MALCOLM HARRIS’S Palo Alto: A History of California, Capitalism, and the World came out this February, for the most part to deservedly warm notices. Harris served prominently in the Occupy Wall Street movement, wrote Kids These Days: Human Capital and The Making of Millennials (2017), and maintains an enjoyably caustic presence on social media and in interviews. As such, he has acquired a reputation as a spokesperson for his (and my) pissed-off, left-behind, left-wing generation, chewed up by the 2007–08 financial crisis and spat out to despair of the world as it is, while alternating between hope and grief over the possibility of a better one. Palo Alto, Harris’s third book, was therefore greeted with much anticipation. It promised a history of a single California town, rooted in Harris’s own experiences of growing up there, but one which would locate Palo Alto first as the grubby skunkworks where contemporary global capitalism’s early prototypes were built, and then as the place where its most dreadful perfection might be witnessed.

Settler colonialism, the transistor, eugenics, the moving image, monopoly capital, the failure of the American Left—if it is fundamental to the conditions of life as we know it, either Palo Alto was built on it, Palo Alto birthed it, or Palo Alto imbued it with particular world-transforming capacities. Harris lands his ambitious claims alarmingly convincingly. In a less doggedly completist book (Palo Alto runs over 700 pages), Harris’s project of seeing Palo Alto in everything and everything in Palo Alto might prompt the reader to caution that sometimes a cigar is just a cigar. Instead, the chains of connection that Harris traces accumulate gradually into a web of persuasive and often shocking revelation that this wealthy Bay Area enclave really might be the economic, cultural, and moral epicenter of our universe—less a shining city on a hill than a hideous Lovecraftian maw.

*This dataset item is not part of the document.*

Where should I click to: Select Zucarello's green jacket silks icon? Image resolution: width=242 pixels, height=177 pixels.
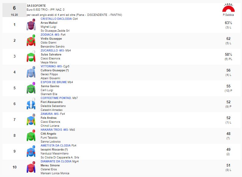(31, 57)
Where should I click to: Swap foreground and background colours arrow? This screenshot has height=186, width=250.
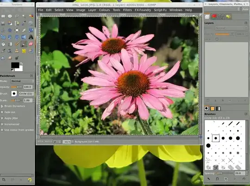[21, 64]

Palo Alto’s subtitle is not inaccurate, but it does risk circumscribing a remarkable book within a hyperbolic framing gimmick that has become ubiquitous in how popular history is marketed. It’s a tendency that perhaps began with the rise of “the year of” and “the year that” books: pick a year in which some things happened, then extrapolate a series of claims that those things had hitherto overlooked significance in determining the contours of later history. The years 69, 1000, 1421, 1491, 1816, 1956, 1974—they’ve all had the treatment. The trouble is that, as Alan Bennett once wrote, saltily paraphrasing a line attributed to Arnold Toynbee, history is “just one fucking thing after another.” Thus, as “great year” history becomes a more palatable replacement in the popular imagination for “great man” history, we might play this parlor game indefinitely, though years are arbitrary divisions and none are without consequence. “Great year” history is a subcategory of “how X explains Y” history, where the conceit is that X appears far smaller than Y, but the historian turns mathematician to show how the tiny and easily overlooked part in fact equals the vast and complex whole. Publishers seem to think history needs to be packaged with a Pixar movie’s sense of causality.

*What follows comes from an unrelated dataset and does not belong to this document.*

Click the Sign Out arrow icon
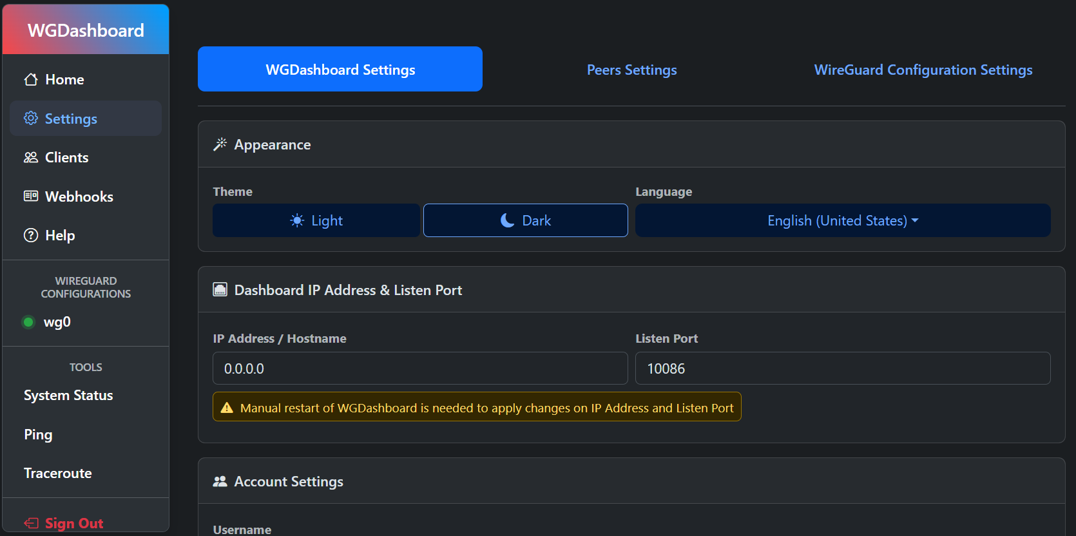1076x536 pixels. pyautogui.click(x=30, y=523)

Harris, by contrast, though invested in how something smallish might explain, exemplify, or crystallize phenomena far larger than itself, manages to avoid glib narrative gambits, with their pitfalls of arbitrariness and teleological fallacy. Harris makes his case with both the robustness of evidence and ardency of argument required to persuade a reader that there really is something in what appears an unlikely focalizing device for a “history of the world.” However, he never permits this necessary ambition to creep toward a claim that his subject is a key to all mythologies—or, at least, the only key to all mythologies. That is a fine line to walk, and walking it is perhaps Palo Alto’s greatest achievement. It is also in watching Harris walk that line that we can see most clearly how closely he follows in the footsteps of Mike Davis.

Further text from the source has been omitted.